Our investment in Skew
We’re extremely excited to have led the latest $5m funding round into Skew. In doing so, we join Seedcamp and Firstminute in supporting Emmanuel and Tim as they build out critical markets infrastructure to open up crypto to institutions. This post gives an overview of how we thought about this investment.
Building blocks
How we conceptualise money and how it interacts with the real world evolved over millennia. Fungibility, durability, portability, and a bunch of other “bilities” that we now take for granted as fundamental characteristics of money were never designed in from the outset – they emerged across continents and over generations, and the history of their evolution is often a mirror to the rise and fall of nations, in which the character of money usually played its part. As society has evolved, we have by and large figured out how we need our money to behave to support our economic system, and we’ve built sophisticated infrastructure around it to help us decide what, how and for whom to produce. There are a few (gaping) holes still left to fill, but we’ve come a long way…
Along the road that led from barter through to various forms of trading shells, clay tokens, crude forward contracts, metals, metal-backed paper, fiat paper, bank deposits and e-money, societies built granaries, marketplaces, banks, exchanges, brokerage houses, investment structures, software tools and data platforms, and myriad other pieces of infrastructure that participants in today’s financial markets take for granted as critical to how business is done.
New assets, same incentives
When a new form of money/new asset like crypto comes along, it will likely have characteristics that spark new kinds of infrastructure, and we’re already seeing this play out in the DeFi and Web3 ecosystems. But at the same time the way people (and in particular those at regulated institutions) interact with a money/an asset is rooted in the real world that exists around it – in existing incentive structures and institutions that govern behaviour. We know that grown up institutions want to trade at regulated venues, that derivatives can be used to manage risk and that its data can help assess spot markets. We also know that MiFID II encourages electronic trading, and that institutions need access to high quality liquidity networks. Taken together, we can make a bet that the same forces that led to the rise of the likes of Tradeweb and MarketAxess in traditional asset classes could drive the crypto ecosystem to jump off from a vaguely similar position. We get to skip through all the experimentation that came before and start building based on what we already know about how we like to interact with money and assets. It’s hard to predict what will drive cryptoassets into the mainstream, but we believe that in order to help it along the way we will need to see some of the same tools and capital markets infrastructure around it that’s proven so useful in other asset classes, at least to begin with. First there were the spot market offerings, and then folks like the CME and ICE paved the way in futures and options markets by offering listed contracts, but so much more needs to be built out.
Enter Skew
Emmanuel and Tim, the co-founders of Skew, have spent the majority of their careers trading flow options and exotic derivatives at the world’s most prestigious institutions. In doing so they’ve become intimately familiar with the infrastructure required to encourage institutional participation. Applying their experience to crypto, they started by building the world’s most highly respected source of data on crypto futures and options, skewAnalytics, helping more than 600 institutions so far gain insight and intelligence into market movements. With the launch of skewTrading they will give professional market participants access to a regulated electronic brokerage platform to trade crypto derivatives, making Skew a natural choice for financial institutions looking to delve into crypto.
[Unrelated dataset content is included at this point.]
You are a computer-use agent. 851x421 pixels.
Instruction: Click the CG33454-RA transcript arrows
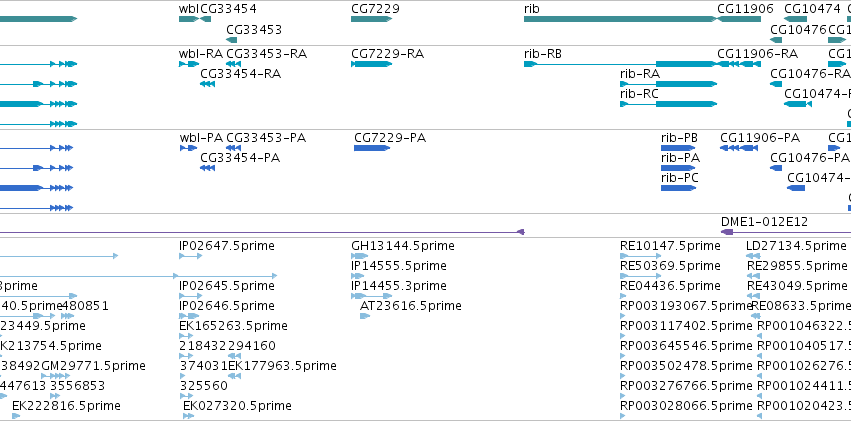coord(207,84)

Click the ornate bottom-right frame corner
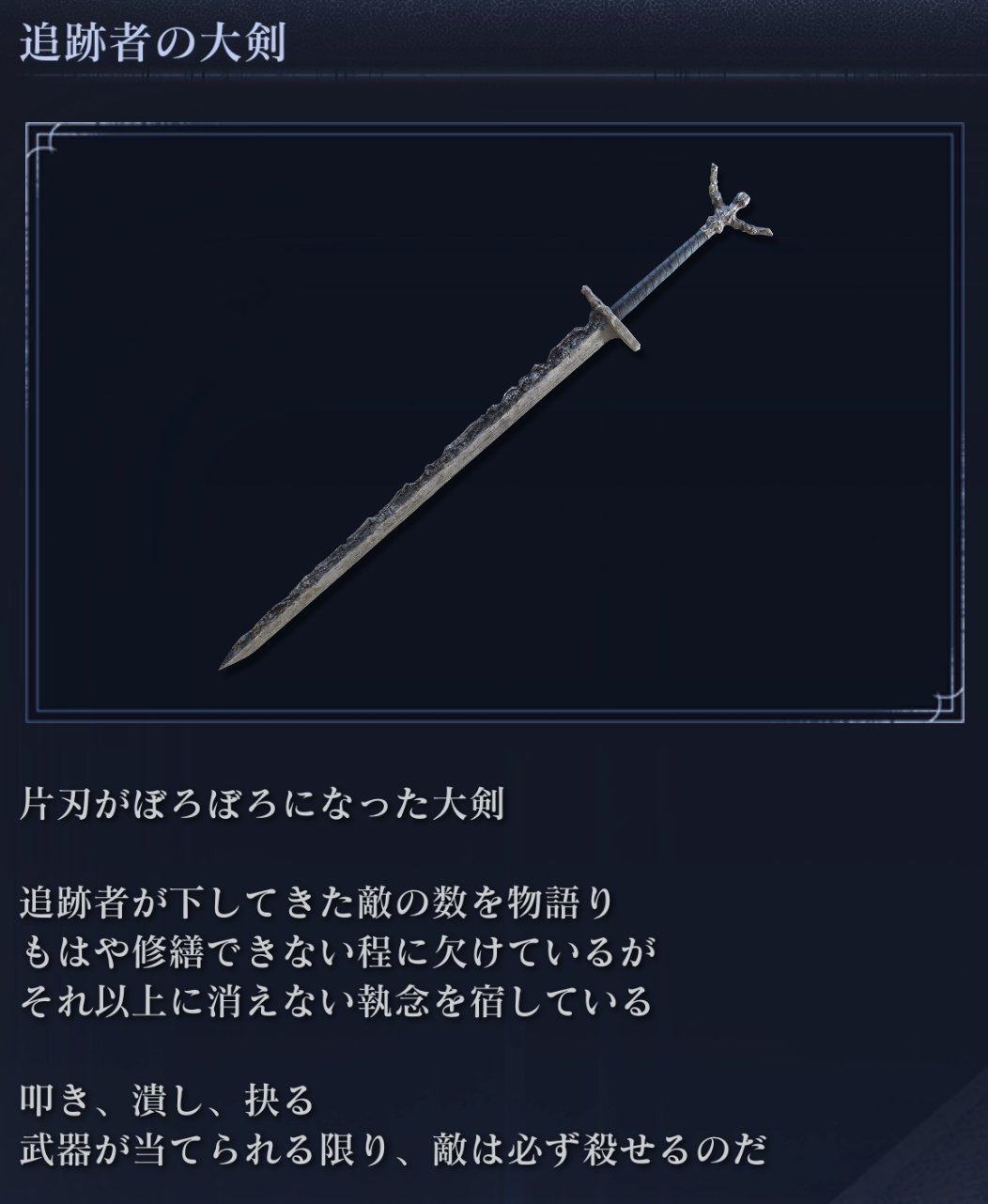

We came across Emmanuel and Tim having already spent some time in capital markets infrastructure with previous investments in Vega-Chi, Mosaic Smart Data and Calastone, as well as some experience in the crypto data world with our investment in Elliptic. While I’m still getting up the curve on how to read 25-delta skew charts, I found it a lot easier to be impressed with the team’s focus on building strong product for a highly professional audience and the ease with which they attracted high-calibre admirers and collaborators, in particular Kyte Broking who last year executed about $10tr notional of exchange-listed derivatives contracts and counts over 3,000 institutional trading counterparties onboarded. Kyte’s willingness to partner with Skew and make the company one of its Appointed Representatives with the UK FCA reflects the rigour and sophistication with which Skew’s 9-person team has approached their mission.
Looking ahead
More than ten years since the Bitcoin white paper (and six years since I first sold sunglasses for Bitcoin online…) we still find ourselves at the very start of the crypto adoption curve. With proper institutional adoption still ahead of us, we believe that Skew is well-positioned to become the trusted gateway for sophisticated financial institutions to access crypto analytics and liquidity networks and from there it can help define the next generation of capital markets infrastructure.